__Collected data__
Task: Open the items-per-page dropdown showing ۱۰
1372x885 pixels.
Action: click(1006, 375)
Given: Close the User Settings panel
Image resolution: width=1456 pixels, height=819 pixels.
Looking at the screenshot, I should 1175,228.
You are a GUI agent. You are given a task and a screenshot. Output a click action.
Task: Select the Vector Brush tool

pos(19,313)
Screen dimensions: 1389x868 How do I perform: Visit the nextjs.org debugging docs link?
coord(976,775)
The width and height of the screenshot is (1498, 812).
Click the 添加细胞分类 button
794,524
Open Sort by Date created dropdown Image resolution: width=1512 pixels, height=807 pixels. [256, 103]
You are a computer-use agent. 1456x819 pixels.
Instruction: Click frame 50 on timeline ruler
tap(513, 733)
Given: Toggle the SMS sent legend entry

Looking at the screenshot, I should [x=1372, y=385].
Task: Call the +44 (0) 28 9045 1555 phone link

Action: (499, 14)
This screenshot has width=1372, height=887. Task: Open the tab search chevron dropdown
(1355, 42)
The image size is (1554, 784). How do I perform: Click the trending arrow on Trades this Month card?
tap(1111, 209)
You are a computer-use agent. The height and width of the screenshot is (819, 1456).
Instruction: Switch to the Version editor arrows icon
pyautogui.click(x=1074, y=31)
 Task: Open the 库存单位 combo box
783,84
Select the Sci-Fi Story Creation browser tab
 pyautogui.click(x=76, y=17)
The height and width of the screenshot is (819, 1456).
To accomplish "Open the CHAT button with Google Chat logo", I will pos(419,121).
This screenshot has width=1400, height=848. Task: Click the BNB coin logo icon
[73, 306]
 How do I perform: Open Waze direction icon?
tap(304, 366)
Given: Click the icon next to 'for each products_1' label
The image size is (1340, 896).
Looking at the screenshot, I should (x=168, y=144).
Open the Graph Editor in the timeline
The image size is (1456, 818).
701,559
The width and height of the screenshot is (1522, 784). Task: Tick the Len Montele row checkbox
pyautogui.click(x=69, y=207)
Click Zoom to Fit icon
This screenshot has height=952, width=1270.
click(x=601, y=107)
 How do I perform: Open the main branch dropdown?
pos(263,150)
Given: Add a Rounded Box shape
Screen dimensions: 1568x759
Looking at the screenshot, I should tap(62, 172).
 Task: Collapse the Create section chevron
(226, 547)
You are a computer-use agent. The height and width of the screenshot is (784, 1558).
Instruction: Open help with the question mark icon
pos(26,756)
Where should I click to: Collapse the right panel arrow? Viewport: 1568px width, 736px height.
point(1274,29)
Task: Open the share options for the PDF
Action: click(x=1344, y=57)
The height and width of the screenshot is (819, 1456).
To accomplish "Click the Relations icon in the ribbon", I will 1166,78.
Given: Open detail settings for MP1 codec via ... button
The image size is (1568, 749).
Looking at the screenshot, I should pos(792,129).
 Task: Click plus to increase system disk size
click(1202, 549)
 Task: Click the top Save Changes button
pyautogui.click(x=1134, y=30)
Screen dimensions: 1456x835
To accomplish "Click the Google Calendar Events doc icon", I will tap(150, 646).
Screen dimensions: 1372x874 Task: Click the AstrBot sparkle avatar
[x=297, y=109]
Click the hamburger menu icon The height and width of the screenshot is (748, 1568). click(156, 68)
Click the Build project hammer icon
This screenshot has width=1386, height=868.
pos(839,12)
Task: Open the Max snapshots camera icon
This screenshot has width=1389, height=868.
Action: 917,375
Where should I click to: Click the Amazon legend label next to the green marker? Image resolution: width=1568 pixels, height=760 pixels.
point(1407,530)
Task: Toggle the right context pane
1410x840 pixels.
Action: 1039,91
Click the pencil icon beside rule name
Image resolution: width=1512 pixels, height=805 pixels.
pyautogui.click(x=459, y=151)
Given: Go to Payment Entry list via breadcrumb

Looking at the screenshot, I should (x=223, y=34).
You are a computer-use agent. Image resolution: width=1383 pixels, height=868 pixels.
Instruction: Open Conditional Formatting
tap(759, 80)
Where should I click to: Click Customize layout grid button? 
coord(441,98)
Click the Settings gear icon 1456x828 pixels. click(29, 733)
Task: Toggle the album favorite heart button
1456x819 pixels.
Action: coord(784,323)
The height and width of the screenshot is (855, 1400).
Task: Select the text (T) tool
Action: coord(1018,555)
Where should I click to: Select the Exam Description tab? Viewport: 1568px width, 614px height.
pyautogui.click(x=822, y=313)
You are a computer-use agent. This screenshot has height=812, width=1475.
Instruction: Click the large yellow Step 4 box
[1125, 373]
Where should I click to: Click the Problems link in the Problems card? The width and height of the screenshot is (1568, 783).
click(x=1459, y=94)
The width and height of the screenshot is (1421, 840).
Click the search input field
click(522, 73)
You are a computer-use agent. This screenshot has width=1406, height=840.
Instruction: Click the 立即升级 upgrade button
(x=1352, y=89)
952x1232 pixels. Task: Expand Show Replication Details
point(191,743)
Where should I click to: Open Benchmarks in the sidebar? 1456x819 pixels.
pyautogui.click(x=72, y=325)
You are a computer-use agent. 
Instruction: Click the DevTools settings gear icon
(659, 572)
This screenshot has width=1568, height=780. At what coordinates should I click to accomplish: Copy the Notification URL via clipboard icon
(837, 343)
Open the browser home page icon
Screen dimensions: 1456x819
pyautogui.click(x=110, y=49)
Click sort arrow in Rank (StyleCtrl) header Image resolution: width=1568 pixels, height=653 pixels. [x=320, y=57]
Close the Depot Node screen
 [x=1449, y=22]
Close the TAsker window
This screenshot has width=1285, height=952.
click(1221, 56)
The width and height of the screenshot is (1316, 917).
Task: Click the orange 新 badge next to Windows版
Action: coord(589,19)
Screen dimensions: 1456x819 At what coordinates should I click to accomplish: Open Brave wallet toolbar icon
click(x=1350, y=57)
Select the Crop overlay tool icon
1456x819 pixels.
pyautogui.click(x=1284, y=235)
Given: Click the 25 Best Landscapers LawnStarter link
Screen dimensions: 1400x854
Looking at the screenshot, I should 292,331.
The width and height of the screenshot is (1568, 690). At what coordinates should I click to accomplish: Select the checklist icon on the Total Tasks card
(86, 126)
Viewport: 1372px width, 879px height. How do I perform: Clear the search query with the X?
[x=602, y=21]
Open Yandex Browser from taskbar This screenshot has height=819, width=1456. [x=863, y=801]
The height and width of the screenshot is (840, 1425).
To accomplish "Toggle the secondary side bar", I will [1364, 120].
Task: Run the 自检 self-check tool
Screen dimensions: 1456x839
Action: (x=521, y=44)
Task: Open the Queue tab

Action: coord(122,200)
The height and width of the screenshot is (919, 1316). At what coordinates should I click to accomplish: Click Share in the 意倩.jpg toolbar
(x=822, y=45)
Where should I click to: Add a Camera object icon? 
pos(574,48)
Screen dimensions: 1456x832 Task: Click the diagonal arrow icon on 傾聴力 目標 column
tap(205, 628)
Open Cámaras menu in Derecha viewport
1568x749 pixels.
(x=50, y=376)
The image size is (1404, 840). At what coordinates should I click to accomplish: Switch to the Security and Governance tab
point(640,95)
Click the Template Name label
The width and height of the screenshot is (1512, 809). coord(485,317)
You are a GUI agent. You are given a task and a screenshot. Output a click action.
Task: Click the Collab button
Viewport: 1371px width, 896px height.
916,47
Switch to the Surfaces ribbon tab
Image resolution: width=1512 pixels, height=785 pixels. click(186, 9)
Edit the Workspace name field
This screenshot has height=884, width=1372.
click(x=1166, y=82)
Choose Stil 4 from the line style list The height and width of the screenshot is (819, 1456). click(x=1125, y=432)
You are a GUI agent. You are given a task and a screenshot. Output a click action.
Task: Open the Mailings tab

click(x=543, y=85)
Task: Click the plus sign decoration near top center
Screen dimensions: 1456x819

__PROBLEM DESCRIPTION__
In the entries above, find the line with "Click the search input field" and the line with "The height and width of the screenshot is (840, 1425).", then set down exactly those two and every line between them, nothing else.

__EXPECTED OUTPUT__
Click the search input field
click(522, 73)
You are a computer-use agent. This screenshot has width=1406, height=840.
Instruction: Click the 立即升级 upgrade button
(x=1352, y=89)
952x1232 pixels. Task: Expand Show Replication Details
point(191,743)
Where should I click to: Open Benchmarks in the sidebar? 1456x819 pixels.
pyautogui.click(x=72, y=325)
You are a computer-use agent. 
Instruction: Click the DevTools settings gear icon
(659, 572)
This screenshot has width=1568, height=780. At what coordinates should I click to accomplish: Copy the Notification URL via clipboard icon
(837, 343)
Open the browser home page icon
Screen dimensions: 1456x819
pyautogui.click(x=110, y=49)
Click sort arrow in Rank (StyleCtrl) header Image resolution: width=1568 pixels, height=653 pixels. [x=320, y=57]
Close the Depot Node screen
 [x=1449, y=22]
Close the TAsker window
This screenshot has width=1285, height=952.
click(1221, 56)
The width and height of the screenshot is (1316, 917).
Task: Click the orange 新 badge next to Windows版
Action: coord(589,19)
Screen dimensions: 1456x819 At what coordinates should I click to accomplish: Open Brave wallet toolbar icon
click(x=1350, y=57)
Select the Crop overlay tool icon
1456x819 pixels.
pyautogui.click(x=1284, y=235)
Given: Click the 25 Best Landscapers LawnStarter link
Screen dimensions: 1400x854
Looking at the screenshot, I should 292,331.
The width and height of the screenshot is (1568, 690). At what coordinates should I click to accomplish: Select the checklist icon on the Total Tasks card
(86, 126)
Viewport: 1372px width, 879px height. How do I perform: Clear the search query with the X?
[x=602, y=21]
Open Yandex Browser from taskbar This screenshot has height=819, width=1456. [x=863, y=801]
The height and width of the screenshot is (840, 1425).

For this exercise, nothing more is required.